Collected data
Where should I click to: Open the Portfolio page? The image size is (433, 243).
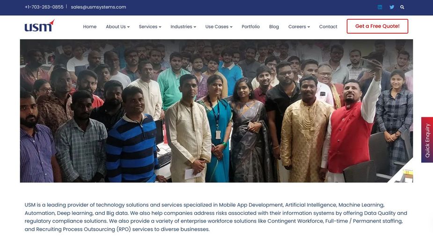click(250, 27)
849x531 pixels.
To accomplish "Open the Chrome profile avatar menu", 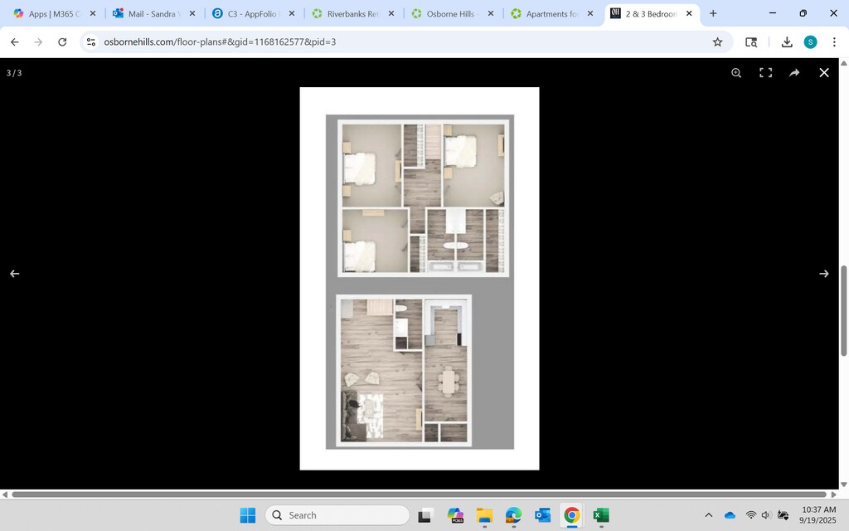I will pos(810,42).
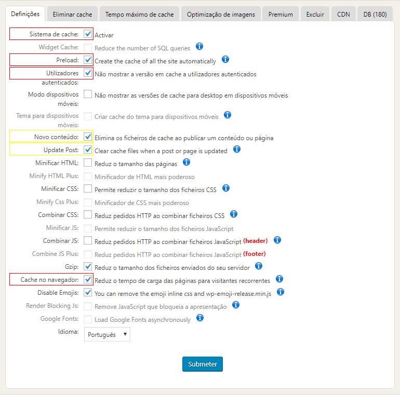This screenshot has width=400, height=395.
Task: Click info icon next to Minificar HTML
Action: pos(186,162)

**Exercise details**
Return only the lines running from the top of the data to the line that holds "849x531 pixels.". Include both of those lines, but skip the pictures.

**The completed task**
Where should I click to: Open the Portfolio page? The image size is (433, 243).
click(250, 27)
849x531 pixels.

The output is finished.